Researchers at MIT have developed a radically different approach to NMR.

Detecting the molecular structure of a tiny protein using nuclear magnetic resonance (NMR) currently requires two things: a million-dollar machine the size of a massive SUV, and a large sample of the protein under study.

Now, researchers from MIT's Center for Bits and Atoms have developed a radically different approach to NMR. Their new highly sensitive technique, which makes use of a microscopic detector, decreases by several orders of magnitude the amount of protein needed to measure molecular structure.

The new technology could ultimately lead to the proliferation of tabletop NMR devices in every research laboratory and medical office. Among other things, such devices could prove invaluable in diagnosing a variety of diseases.

The research team, led by Yael Maguire, reported their work in the online and print editions of the Proceedings of the National Academy of Sciences.

‘It's revolutionary,’ said Shuguang Zhang, one of the authors and associate director of MIT's Center for Biological Engineering. ‘It's not just incremental progress.’

The new approach starts with technology similar to the Wi-Fi antennas found in laptop computers. These antennas consist of a flat strip of metal. Using a laser, the MIT team made a microscopic defect (a slot) in such a conducting structure, known as a strip line. In that location a little bit of the magnetic field leaks out of the line, creating a uniform, concentrated magnetic field. That field allows the slot to be used as an NMR probe, in place of a coil.

The detector described in the PNAS paper is a plastic card about one-third the size of a credit card and is easy and inexpensive to produce. To get structural information, the new detector must still be placed in a massive machine housing a superconducting magnet, just as the coil probes are. However, the MIT researchers anticipate that the microslot's small sample volume will allow much smaller tabletop spectrometers to be developed.

Zhang said such NMR devices could prove especially valuable in diagnosing diseases caused by misfolded proteins, such as Alzheimer's and Huntington's, or prion diseases like Creutzfeld-Jakob disease. It could also allow early detection of glaucoma and cataracts, which could be diagnosed by testing a single teardrop. 'You could detect it so early it will become treatable,' Zhang said.

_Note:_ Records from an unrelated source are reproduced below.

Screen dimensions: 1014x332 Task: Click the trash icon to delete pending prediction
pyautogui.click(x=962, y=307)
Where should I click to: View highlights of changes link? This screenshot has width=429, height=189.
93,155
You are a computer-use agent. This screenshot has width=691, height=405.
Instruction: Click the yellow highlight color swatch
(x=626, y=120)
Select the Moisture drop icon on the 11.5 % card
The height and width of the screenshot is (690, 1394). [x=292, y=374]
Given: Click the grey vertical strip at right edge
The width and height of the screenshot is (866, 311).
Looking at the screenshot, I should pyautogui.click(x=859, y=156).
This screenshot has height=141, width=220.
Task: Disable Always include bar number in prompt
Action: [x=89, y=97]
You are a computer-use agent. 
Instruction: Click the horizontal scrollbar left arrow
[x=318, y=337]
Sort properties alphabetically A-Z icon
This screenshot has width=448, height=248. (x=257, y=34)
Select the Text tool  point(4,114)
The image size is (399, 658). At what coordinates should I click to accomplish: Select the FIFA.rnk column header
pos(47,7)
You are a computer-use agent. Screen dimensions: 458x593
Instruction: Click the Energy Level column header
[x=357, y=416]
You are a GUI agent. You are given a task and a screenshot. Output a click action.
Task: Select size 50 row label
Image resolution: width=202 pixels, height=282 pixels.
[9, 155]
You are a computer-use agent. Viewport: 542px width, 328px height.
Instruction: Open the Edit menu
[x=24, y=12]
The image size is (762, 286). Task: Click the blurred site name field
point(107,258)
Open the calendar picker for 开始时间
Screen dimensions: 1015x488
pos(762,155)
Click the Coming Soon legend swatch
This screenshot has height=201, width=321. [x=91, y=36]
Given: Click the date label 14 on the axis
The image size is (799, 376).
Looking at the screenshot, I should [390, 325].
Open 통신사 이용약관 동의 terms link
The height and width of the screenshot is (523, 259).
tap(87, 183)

The new technology could dramatically improve the rate of biomedical research, because it can take up to a year to obtain enough material for an NMR study using the coil probes, said co-author Professor Neil Gershenfeld, director of MIT's Center for Bits and Atoms. That is ‘a major limiting step in drug discovery and studying biological pathways,’ he said.

The probes could also be used to make portable devices for diagnostics or soil analysis. And because the smaller devices are cheaper to make, they should be affordable even in developing countries where NMR machines are now rare, said Zhang.

The research was funded by the National Science Foundation.